Martinez's adviser Sampson Lewkowicz says that he is in Los Angeles waiting for Martinez to sign the deal, and that all other involved parties are expected to sign as well. If Chavez or promoter Bob Arum don't sign, then the WBC title will, Lewkowicz says, be vacated and Chavez vs Lee will be a non-title fight in El Paso.
Martinez vs Chavez has been building since last summer, when Chavez won the title the WBC stripped from Martinez by defeating Sebastian Zbik. The sanctioning body, the promoters, and HBO have all had a hand in making this entire mess possible. It was HBO who turned down Martinez vs Zbik, which was Martinez's mandatory fight, leading Martinez to give up the belt and face Serhiy Dzinziruk in February 2011.
Shortly after, HBO raised eyebrows by accepting Zbik vs Chavez for the same title belt, having never featured either fighter on their network in the past, outside of Chavez's rare appearances on HBO pay-per-view undercards.
The WBC has done the hokey-pokey with the fight since then, constantly guaranteeing Martinez that he would get a shot to reclaim the belt, but instead allowing Chavez to make voluntary defenses against Peter Manfredo Jr in November and Marco Antonio Rubio in February of this year.
Lee is also a voluntary defense, but one agreed to by the promoters. Lee, like Martinez, is promoted by Lou DiBella, and this will be his first world title shot. If he wins, DiBella will obviously have no trouble making a Martinez vs Lee fight. If Chavez wins, well, let's put it this way: Signed agreement or not, anything could still happen.

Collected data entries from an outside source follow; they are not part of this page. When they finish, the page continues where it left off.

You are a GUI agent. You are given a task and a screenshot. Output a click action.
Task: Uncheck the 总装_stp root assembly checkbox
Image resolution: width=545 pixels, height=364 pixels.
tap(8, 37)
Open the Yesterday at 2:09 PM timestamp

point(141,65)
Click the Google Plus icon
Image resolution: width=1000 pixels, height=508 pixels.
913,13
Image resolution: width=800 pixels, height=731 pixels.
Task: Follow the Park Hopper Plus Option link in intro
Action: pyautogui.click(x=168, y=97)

September 15 falls on the weekend of Mexican Independence Day, which is always a big fight weekend. Golden Boy's Richard Schaefer recently noted that Canelo Alvarez, whether he wins or loses on May 5 against Shane Mosley, will be fighting on the same date, so that could get interesting. If HBO wants both fights (and surely they would), would Top Rank and Golden Boy agree to work around one another and let the network essentially co-promote two of their cash cows, or would someone go to PPV and split a vital audience?